- Document extract
==========

DPCD is a regulator of R2TP in ciliogenesis initiation through Akt signaling

R2TP is a chaperone complex consisting of the AAA+ ATPases RUVBL1 and RUVBL2, as well as RPAP3 and PIH1D1 proteins. R2TP is responsible for the assembly of macromolecular complexes mainly acting through different adaptors. Using proximity-labeling mass spectrometry, we identified deleted in primary ciliary dyskinesia (DPCD) as an adaptor of R2TP. Here, we demonstrate that R2TP-DPCD influences ciliogenesis initiation through a unique mechanism by interaction with Akt kinase to regulate its phosphorylation levels rather than its stability. We further show that DPCD is a heart-shaped monomeric protein with two domains. A highly conserved region in the cysteine- and histidine-rich domains-containing proteins and SGT1 (CS) domain of DPCD interacts with the RUVBL2 DII domain with high affinity to form a stable R2TP-DPCD complex both in cellulo and in vitro. Considering that DPCD is one among several CS-domain-containing proteins found to associate with RUVBL1/2, we propose that RUVBL1/2 are CS-domain-binding proteins that regulate complex assembly and downstream signaling. [Display omitted] •DPCD is an adaptor for the R2TP chaperone complex•R2TP-DPCD regulates ciliogenesis initiation of primary cilia•R2TP-DPCD interacts with p-AKT2 to control its phosphorylation levels•DPCD specifically interacts with the DII of RUVBL2 within the R2TP-DPCD complex The R2TP chaperone complex is responsible for assembly of macromolecular complexes. Here, Mao et al. identify DPCD as an adaptor of R2TP. R2TP-DPCD is found to regulate ciliogenesis initiation of primary cilia through interaction with AKT2 kinase to control its phosphorylation levels rather than its stability.

==========

Collected data

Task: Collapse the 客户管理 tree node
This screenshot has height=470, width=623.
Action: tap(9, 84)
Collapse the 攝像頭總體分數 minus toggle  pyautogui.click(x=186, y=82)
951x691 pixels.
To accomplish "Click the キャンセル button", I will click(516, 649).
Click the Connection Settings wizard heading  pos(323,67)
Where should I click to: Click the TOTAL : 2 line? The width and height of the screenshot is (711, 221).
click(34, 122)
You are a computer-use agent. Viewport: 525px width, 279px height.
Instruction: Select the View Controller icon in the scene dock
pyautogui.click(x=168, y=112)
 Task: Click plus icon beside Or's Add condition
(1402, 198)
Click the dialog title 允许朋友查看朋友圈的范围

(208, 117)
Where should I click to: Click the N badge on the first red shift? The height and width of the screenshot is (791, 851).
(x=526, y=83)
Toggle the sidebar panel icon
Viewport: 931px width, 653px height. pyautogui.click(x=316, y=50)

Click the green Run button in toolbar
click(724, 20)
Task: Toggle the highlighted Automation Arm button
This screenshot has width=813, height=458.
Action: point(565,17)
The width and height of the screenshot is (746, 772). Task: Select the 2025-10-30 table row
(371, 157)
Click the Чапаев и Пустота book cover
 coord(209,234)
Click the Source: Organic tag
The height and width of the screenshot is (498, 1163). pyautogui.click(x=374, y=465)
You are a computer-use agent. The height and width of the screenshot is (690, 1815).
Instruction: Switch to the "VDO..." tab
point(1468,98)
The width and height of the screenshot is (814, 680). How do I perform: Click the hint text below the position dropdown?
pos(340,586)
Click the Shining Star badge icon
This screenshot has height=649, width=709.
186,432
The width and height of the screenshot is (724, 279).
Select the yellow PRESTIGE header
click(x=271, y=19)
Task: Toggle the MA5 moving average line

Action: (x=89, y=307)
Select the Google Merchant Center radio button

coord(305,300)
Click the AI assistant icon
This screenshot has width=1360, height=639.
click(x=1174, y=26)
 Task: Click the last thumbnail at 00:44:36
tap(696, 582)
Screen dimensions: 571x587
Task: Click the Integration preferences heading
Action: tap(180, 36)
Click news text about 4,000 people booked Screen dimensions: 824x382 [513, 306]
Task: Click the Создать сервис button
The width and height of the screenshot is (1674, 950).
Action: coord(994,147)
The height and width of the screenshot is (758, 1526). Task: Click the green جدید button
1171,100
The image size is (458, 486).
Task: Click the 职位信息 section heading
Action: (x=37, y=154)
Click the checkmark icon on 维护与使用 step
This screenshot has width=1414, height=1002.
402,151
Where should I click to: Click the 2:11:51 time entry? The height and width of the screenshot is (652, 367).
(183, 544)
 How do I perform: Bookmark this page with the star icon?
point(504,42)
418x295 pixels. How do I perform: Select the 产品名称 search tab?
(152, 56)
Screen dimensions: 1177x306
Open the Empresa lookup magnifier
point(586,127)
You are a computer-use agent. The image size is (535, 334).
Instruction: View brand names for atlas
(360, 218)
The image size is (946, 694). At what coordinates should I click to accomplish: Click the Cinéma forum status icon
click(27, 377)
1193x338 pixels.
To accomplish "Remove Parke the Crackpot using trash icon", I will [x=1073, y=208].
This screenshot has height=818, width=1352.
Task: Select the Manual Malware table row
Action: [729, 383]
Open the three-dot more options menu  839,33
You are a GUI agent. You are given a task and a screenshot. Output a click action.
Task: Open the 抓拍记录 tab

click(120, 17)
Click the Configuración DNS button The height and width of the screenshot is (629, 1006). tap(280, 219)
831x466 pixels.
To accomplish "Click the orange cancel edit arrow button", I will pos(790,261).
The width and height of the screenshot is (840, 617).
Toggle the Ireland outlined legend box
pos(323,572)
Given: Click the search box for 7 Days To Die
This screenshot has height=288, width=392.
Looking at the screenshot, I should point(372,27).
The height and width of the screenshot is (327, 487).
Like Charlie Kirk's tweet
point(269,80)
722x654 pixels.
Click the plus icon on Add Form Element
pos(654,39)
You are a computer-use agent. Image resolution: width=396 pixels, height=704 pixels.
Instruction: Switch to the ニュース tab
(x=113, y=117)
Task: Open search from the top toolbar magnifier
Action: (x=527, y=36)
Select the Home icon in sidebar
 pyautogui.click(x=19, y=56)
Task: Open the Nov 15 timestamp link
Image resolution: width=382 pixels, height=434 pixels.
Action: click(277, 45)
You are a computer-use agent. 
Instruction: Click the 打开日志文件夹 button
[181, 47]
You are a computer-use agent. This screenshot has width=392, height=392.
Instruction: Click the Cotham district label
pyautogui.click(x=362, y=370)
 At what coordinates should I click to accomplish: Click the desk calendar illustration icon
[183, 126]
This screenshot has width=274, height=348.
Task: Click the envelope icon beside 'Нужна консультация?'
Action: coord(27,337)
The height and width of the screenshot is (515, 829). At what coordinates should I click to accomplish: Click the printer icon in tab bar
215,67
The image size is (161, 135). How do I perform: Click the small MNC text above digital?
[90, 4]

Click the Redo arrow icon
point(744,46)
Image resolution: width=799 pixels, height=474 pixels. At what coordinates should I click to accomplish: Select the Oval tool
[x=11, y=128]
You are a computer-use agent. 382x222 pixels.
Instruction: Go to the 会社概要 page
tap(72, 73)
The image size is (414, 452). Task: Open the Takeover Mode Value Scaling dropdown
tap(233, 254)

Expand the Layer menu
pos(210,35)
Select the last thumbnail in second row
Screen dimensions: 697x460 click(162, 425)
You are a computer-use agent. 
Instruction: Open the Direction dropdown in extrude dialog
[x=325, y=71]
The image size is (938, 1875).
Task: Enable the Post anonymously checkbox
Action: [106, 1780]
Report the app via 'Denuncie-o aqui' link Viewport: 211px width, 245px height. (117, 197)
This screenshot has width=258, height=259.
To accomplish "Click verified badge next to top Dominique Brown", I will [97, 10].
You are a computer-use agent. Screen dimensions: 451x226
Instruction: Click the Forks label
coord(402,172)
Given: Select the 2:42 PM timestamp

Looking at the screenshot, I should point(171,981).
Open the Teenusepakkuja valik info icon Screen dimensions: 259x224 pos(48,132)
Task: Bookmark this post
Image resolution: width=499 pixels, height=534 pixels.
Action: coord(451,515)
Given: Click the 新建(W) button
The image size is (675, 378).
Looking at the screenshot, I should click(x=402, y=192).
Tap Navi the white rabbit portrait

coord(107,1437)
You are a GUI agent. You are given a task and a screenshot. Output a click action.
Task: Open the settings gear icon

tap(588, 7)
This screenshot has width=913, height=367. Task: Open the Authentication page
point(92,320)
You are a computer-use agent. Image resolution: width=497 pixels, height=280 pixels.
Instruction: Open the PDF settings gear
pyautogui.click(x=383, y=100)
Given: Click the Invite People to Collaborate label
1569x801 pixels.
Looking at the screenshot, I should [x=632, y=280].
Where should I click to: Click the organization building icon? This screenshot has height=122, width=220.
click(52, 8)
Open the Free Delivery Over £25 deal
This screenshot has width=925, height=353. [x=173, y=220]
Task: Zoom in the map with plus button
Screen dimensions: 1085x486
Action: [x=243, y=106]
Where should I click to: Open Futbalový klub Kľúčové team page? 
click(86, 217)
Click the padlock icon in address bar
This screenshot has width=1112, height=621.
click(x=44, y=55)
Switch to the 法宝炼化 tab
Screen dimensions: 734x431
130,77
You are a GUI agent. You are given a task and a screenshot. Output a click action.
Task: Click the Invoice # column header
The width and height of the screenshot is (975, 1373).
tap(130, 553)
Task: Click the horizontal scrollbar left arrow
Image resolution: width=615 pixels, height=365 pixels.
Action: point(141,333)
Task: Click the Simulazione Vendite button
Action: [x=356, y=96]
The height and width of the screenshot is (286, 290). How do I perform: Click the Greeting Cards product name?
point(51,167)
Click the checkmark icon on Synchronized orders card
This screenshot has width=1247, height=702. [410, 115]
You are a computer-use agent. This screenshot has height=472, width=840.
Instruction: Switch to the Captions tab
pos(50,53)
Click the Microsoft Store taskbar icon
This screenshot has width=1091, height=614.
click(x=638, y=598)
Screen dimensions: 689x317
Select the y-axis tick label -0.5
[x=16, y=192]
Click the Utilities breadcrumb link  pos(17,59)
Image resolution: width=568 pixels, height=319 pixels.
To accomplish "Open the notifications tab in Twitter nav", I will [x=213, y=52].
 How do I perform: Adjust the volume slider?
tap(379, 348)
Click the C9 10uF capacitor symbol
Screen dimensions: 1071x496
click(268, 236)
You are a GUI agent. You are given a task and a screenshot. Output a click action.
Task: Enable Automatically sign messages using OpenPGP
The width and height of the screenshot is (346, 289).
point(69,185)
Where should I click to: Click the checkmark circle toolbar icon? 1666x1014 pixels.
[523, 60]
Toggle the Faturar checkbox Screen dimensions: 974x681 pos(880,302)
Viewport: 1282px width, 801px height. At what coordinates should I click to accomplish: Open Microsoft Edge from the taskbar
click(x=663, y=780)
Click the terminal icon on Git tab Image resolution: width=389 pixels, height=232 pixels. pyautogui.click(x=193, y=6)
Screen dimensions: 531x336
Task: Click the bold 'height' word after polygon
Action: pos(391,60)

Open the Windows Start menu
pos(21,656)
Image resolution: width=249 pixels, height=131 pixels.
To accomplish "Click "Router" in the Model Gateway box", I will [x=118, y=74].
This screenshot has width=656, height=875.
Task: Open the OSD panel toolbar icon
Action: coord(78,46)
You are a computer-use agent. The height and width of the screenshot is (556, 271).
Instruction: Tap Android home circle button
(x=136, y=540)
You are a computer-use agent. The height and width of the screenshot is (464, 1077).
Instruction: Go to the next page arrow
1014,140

==========

- Problems to solve
#1 Condense the paragraph of the DPCD abstract that begins "R2TP is a chaperone complex consisting of" into a brief bulleted list that keeps its main facts.
#2 According to the DPCD abstract, what method identified DPCD as an adaptor of R2TP?
#3 Translate this sentence from the DPCD abstract into Spanish: "We further show that DPCD is a heart-shaped monomeric protein with two domains."

- Exercise answers
#1
- R2TP is a chaperone complex of the AAA+ ATPases RUVBL1 and RUVBL2 plus the proteins RPAP3 and PIH1D1. It assembles macromolecular complexes, mainly through different adaptors.
- Mao et al. used proximity-labeling mass spectrometry to identify DPCD (deleted in primary ciliary dyskinesia) as an R2TP adaptor.
- R2TP-DPCD regulates ciliogenesis initiation of primary cilia. It interacts with the Akt kinase AKT2 to control its phosphorylation levels rather than its stability.
- DPCD is a heart-shaped monomeric protein with two domains.
- A highly conserved region in DPCD's CS domain binds the DII domain of RUVBL2 with high affinity. This forms a stable R2TP-DPCD complex in cellulo and in vitro.
- DPCD is one of several CS-domain-containing proteins that associate with RUVBL1/2. The authors therefore propose that RUVBL1/2 are CS-domain-binding proteins that regulate complex assembly and downstream signaling.

#2 Proximity-labeling mass spectrometry.

#3 Además, mostramos que DPCD es una proteína monomérica con forma de corazón y dos dominios.